Points of view

I am fortunate to work in the same building as several other fiction writers. We have a discussion group that meets once a week, where we critique each other’s work. I’m presenting a section of Stacked to Death to them this afternoon.

One of the other members is the director of our college writing center. She writes urban fantasy – her first book was about vampires; now she’s writing about dragons, with a few vampires thrown in. She asked me a question the other day that got me thinking – do I know things about my story that my main character doesn’t? Her reason for asking was her concern about plot holes. If there is information that the reader needs, but the main character doesn’t know it, how do you tell the reader, if you write in first person POV (like I do) or third person limited POV (like she does)?

My answer to her: if it’s information that the reader needs to know, otherwise there will be a plot hole, then a character that does know the information has to tell the main character, or she has to discover it somehow. It may be awkward to create a conversation with another character to get that information to the reader, but it has to be done.
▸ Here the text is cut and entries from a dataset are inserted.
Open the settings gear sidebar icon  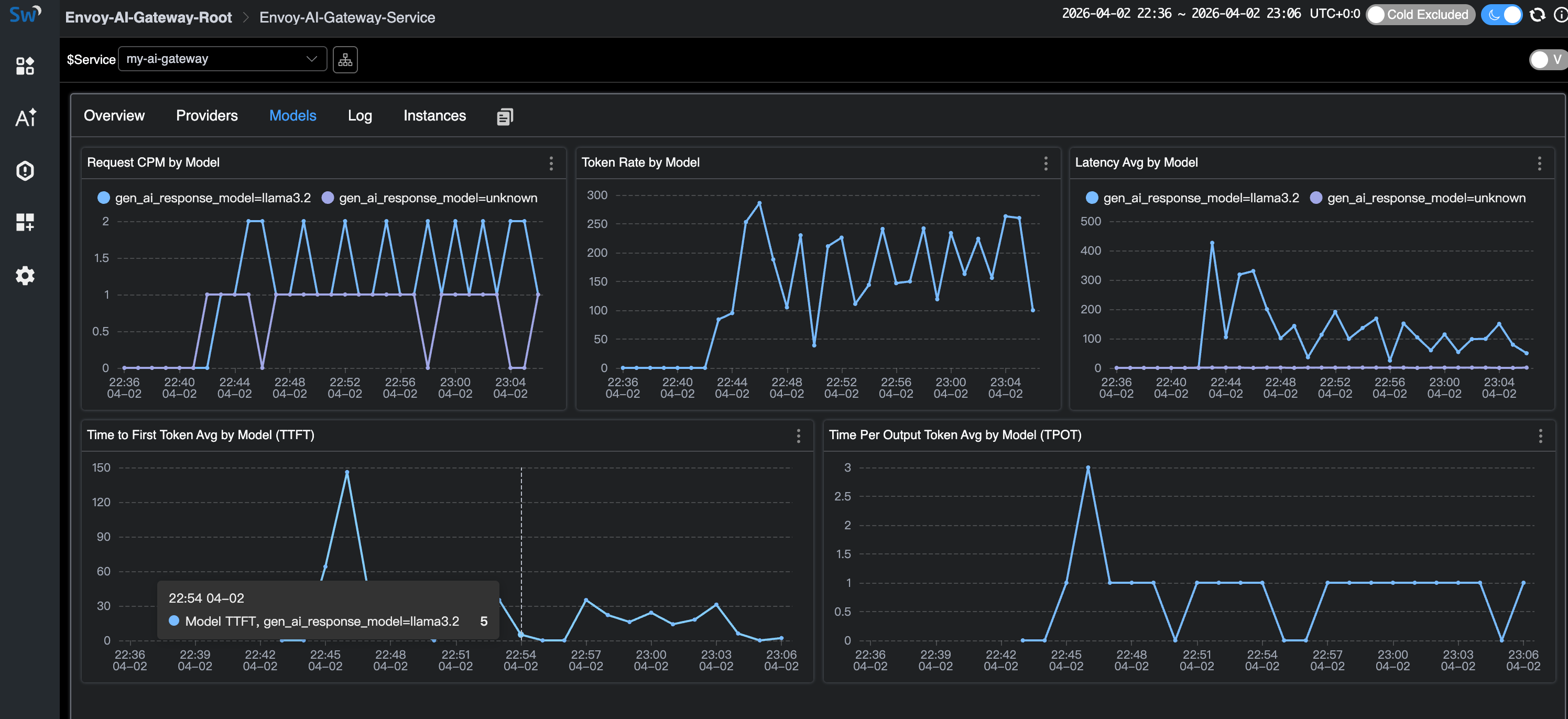(25, 275)
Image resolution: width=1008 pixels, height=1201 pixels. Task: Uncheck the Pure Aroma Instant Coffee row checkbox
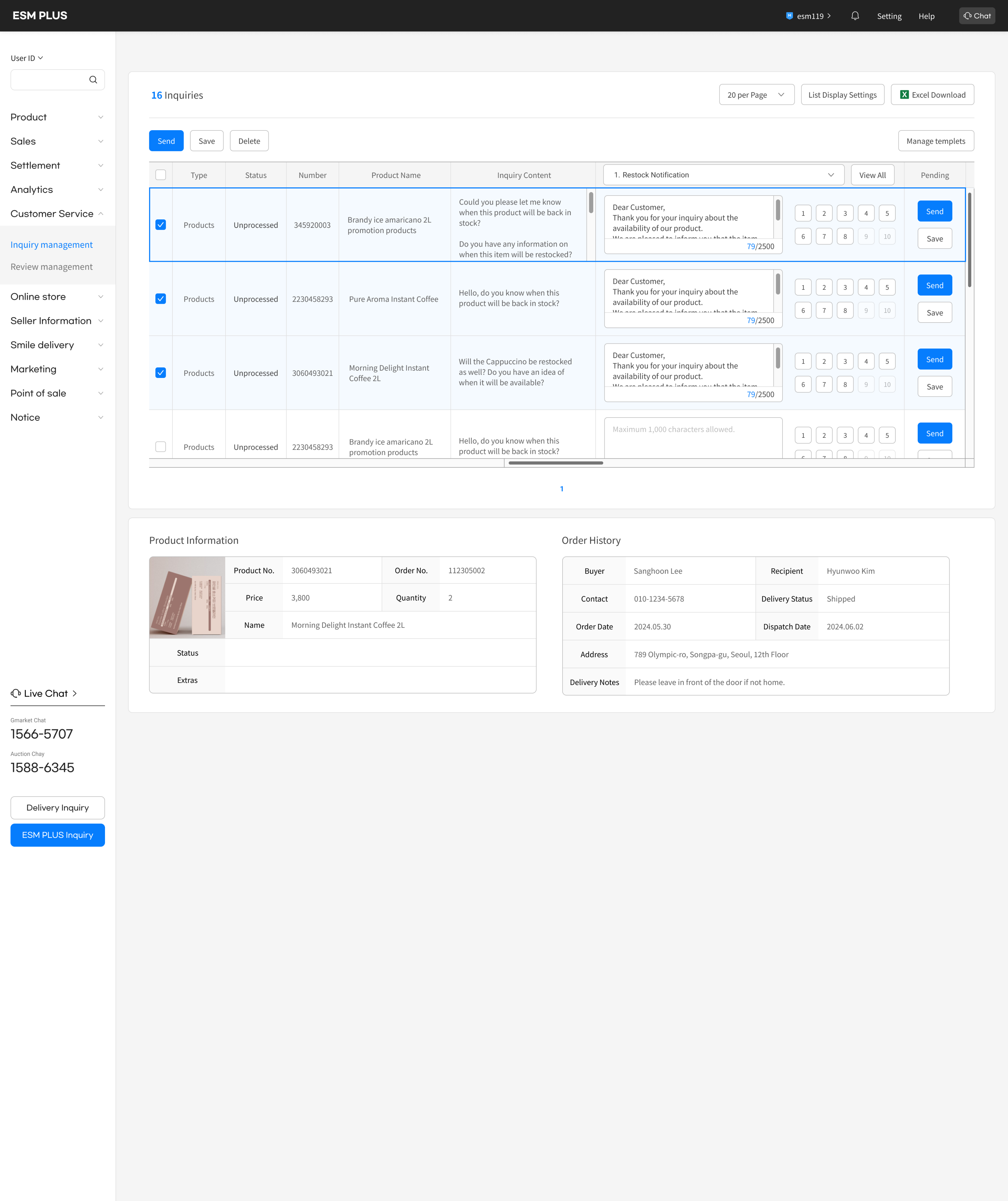coord(161,299)

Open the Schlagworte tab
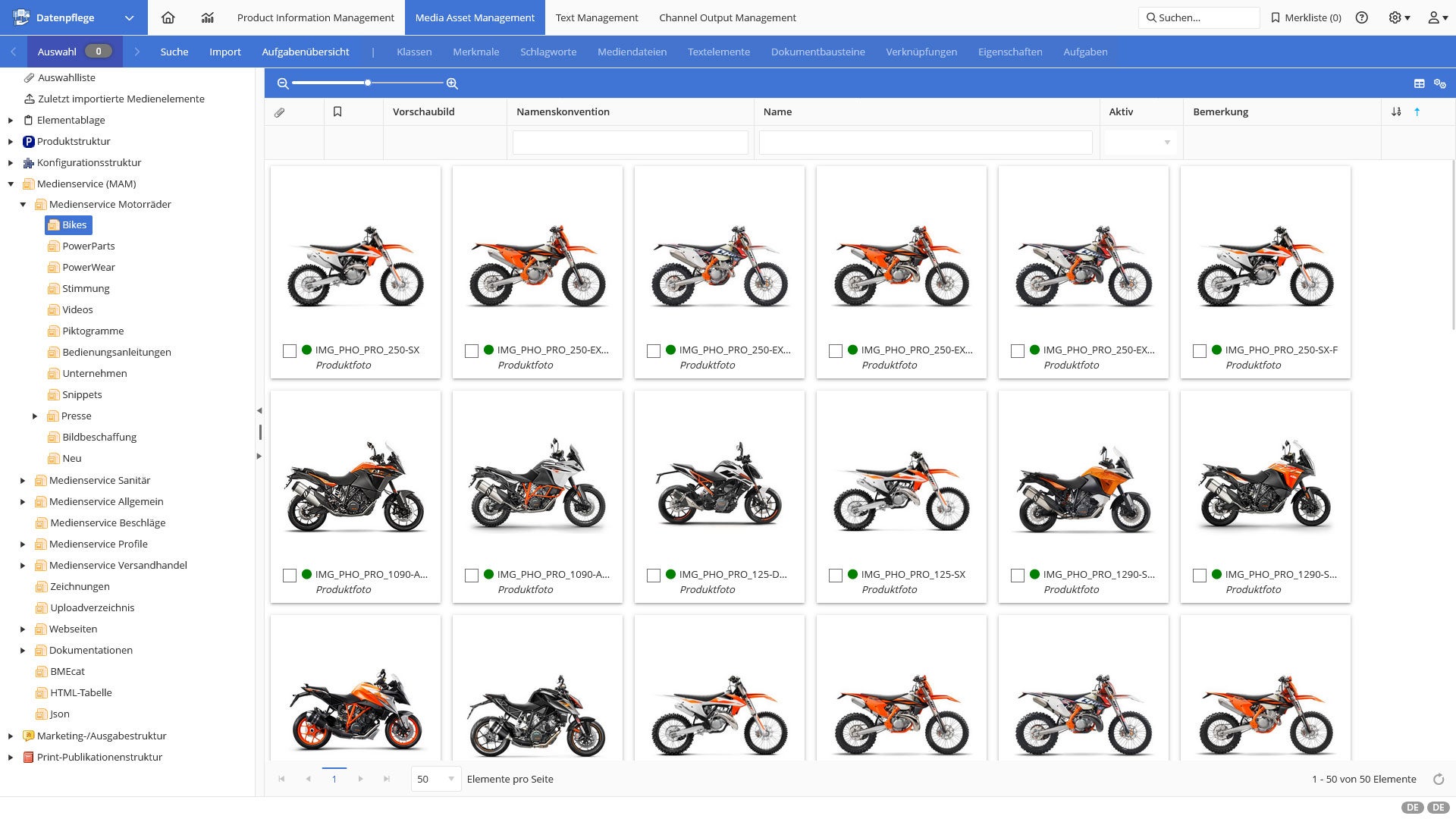coord(548,52)
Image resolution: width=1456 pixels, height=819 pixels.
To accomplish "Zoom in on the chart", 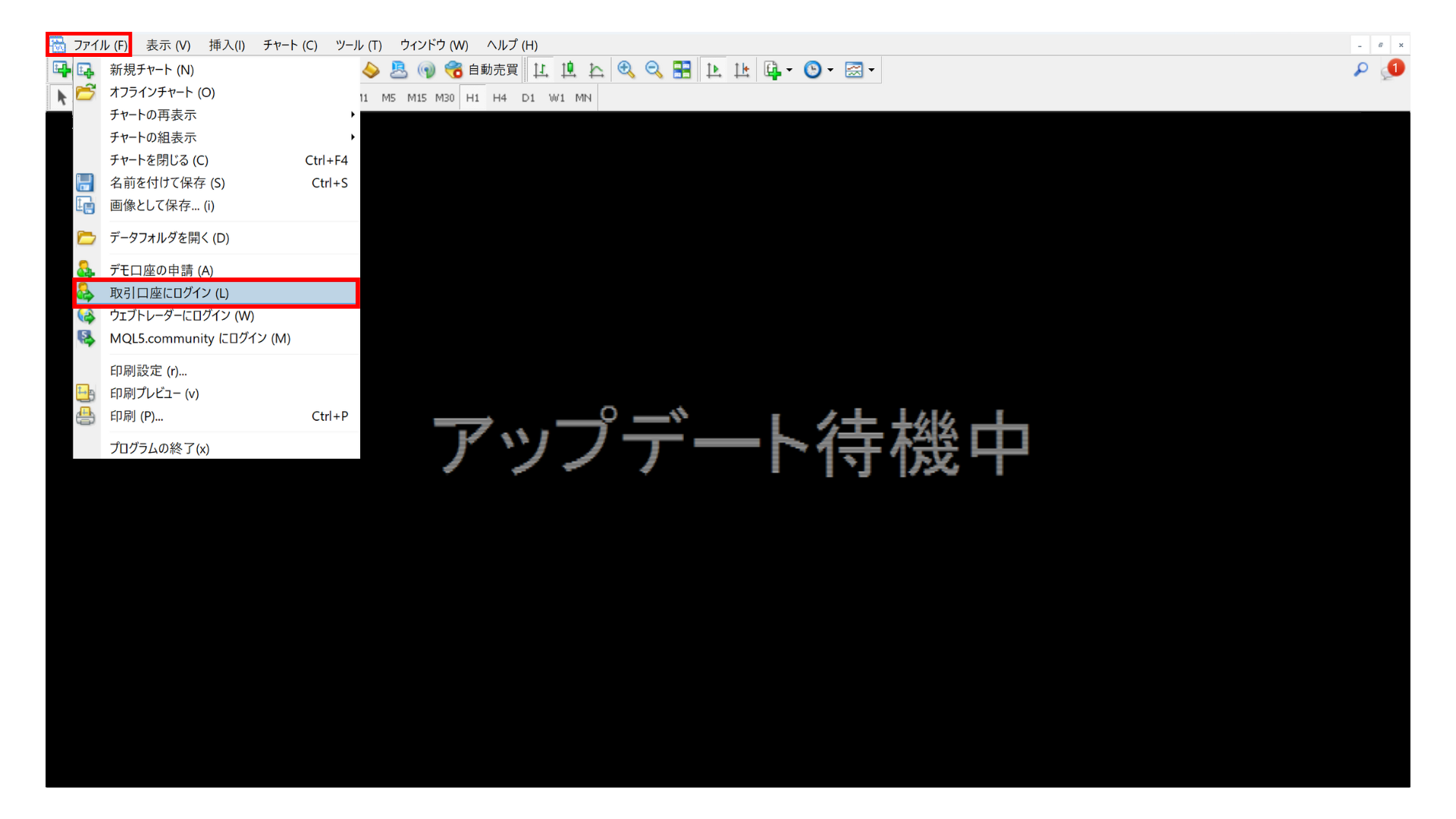I will (x=626, y=69).
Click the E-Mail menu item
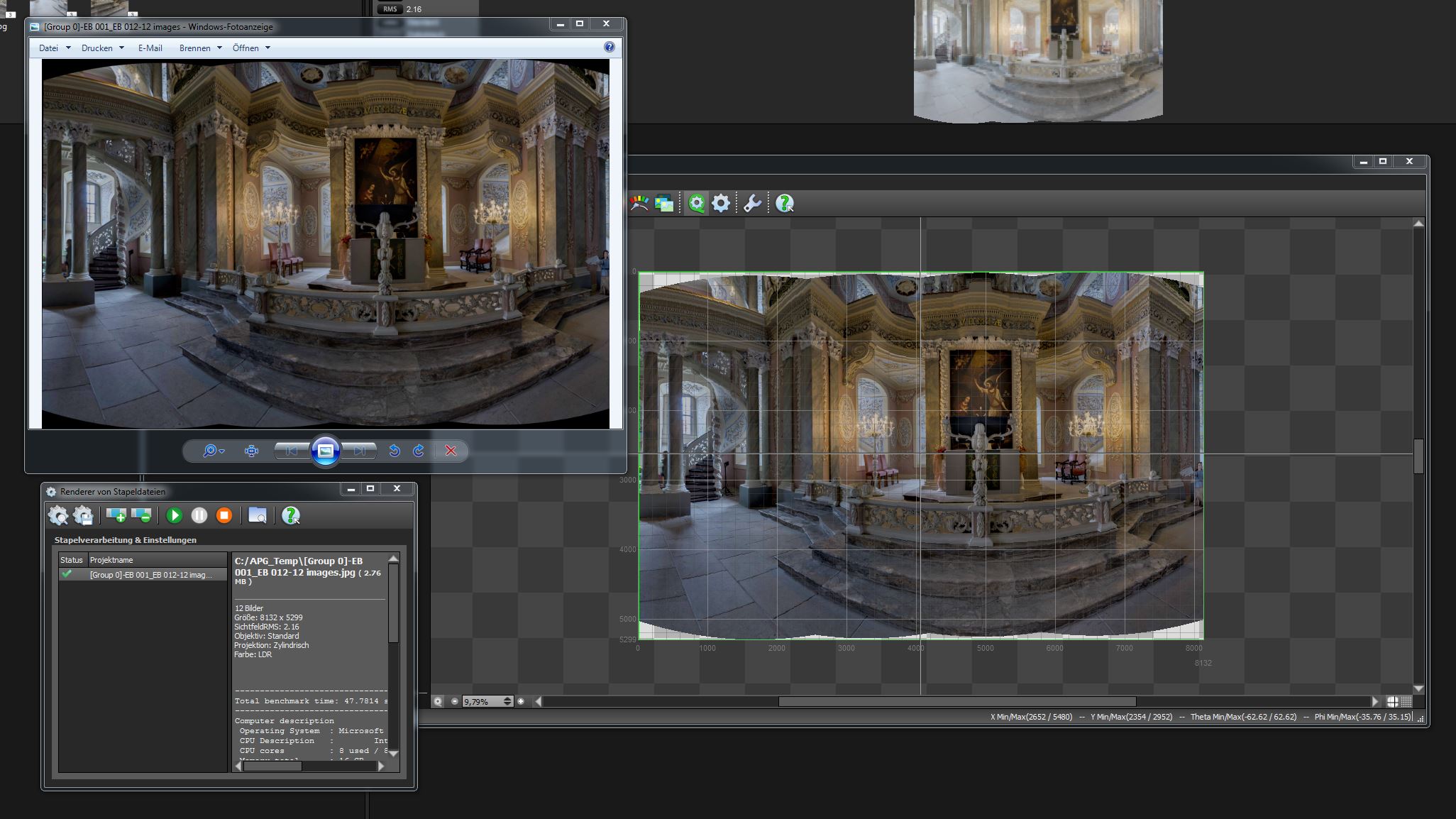The width and height of the screenshot is (1456, 819). pyautogui.click(x=150, y=48)
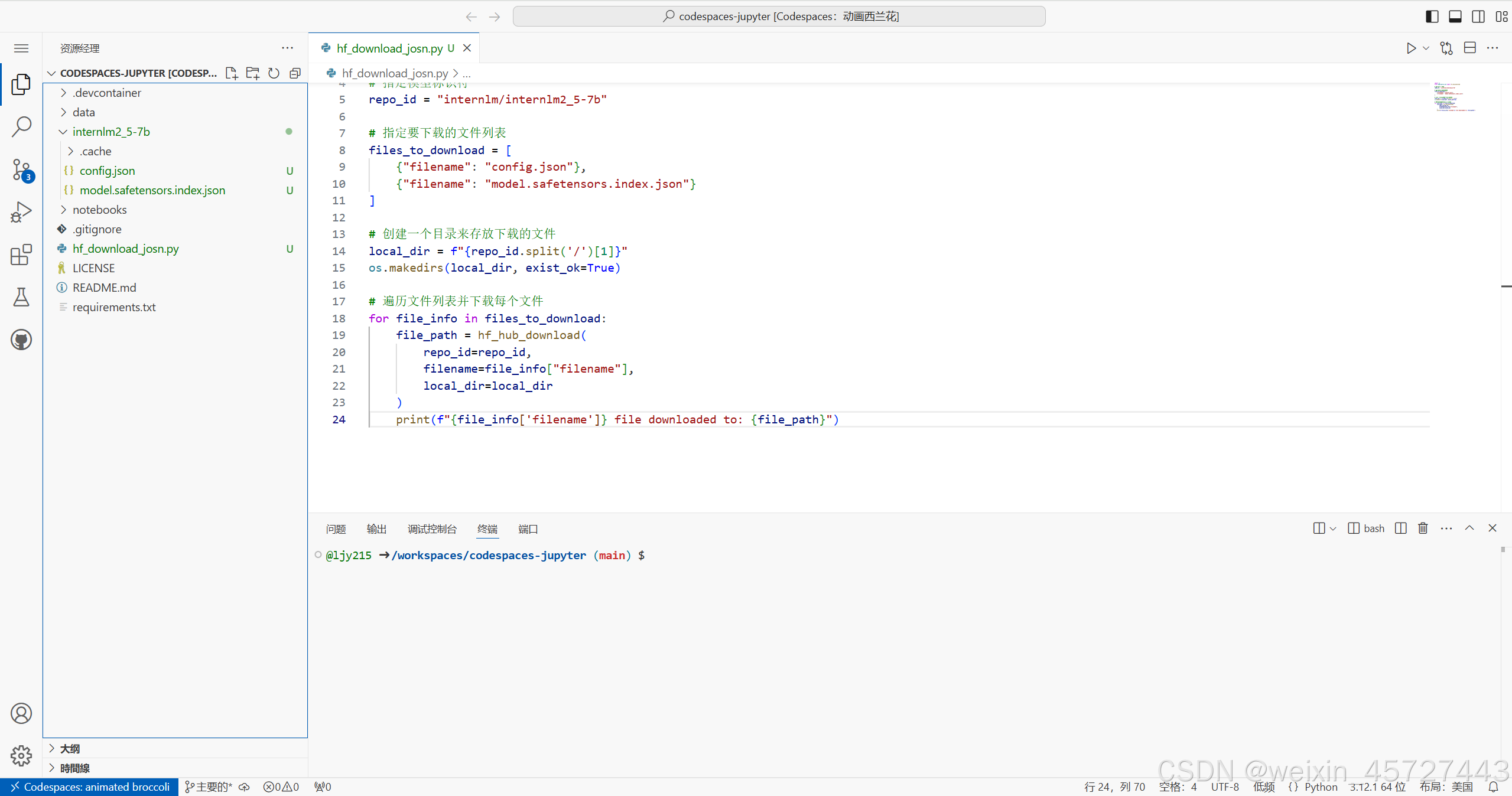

Our talk made me think about what my protagonist, Jamie, knows. Jamie isn’t omniscient. He only knows what he learns or sees himself, or what others tell him. This is especially true of off-page characters. An example – a character that was mentioned briefly at the end of Psyched to Death, Robbie Harrison’s wife. Jamie doesn’t know her, never met her. The only source of information he has about her is Robbie, who at the moment is very angry with her for having him followed – he calls her a bitch. Jamie tells him that’s not nice – but he doesn’t know the woman. For all he knows, maybe she is a bitch.

But she’s not. I know her – I created her, right? Ashley Harrison, a beautiful blonde, stay-at-home mom to her two girls. I based her on someone I used to know, a woman married to an insurance company executive – a great mom, loved to entertain, was very generous, but was hell on wheels when she was angry. Ashley is a great mom, but she’s not perfect. Her marriage hasn’t been good for a while, but she hasn’t done anything about it, because she likes not having to work and she likes the well-to-do friends she’s made as a result of Robbie’s profession. She likes her big house in a wealthy neighborhood and she likes spending Robbie’s money. She thought Robbie was having an affair with a woman, and the discovery that he’s been seeing a man has sent her temporarily off the deep end.

But there is no way for Jamie to know any of that, because Robbie doesn’t tell him. Ashley’s character is not germane to the plot, and I’m not going to put the brakes on what is the climax of the story for Jamie to ask Robbie to please tell him all of Ashley’s good points.

I got accused of misogyny by a reviewer because Robbie called Ashley a bitch. The reviewer even said that it was Jamie that called her a bitch, which of course it wasn’t. Jamie was raised better than that. 😀

I guess there are two morals to this story. First – as a reader, remember that first person POV means that Jamie doesn’t know anything more than you do. Because you only see things from his point of view, you only have what he sees and hears.

Second, if you want to accuse a writer of a particularly egregious trait, don’t base your accusation on such a minor character. Take a look at the characters that are fully drawn. The characters that Jamie knows well and interacts with himself. In this case, Liz, Ali, Mel, Dr. Bibbins, Dr. Loomis, Valerie, Abby, Barb, Connie…etc.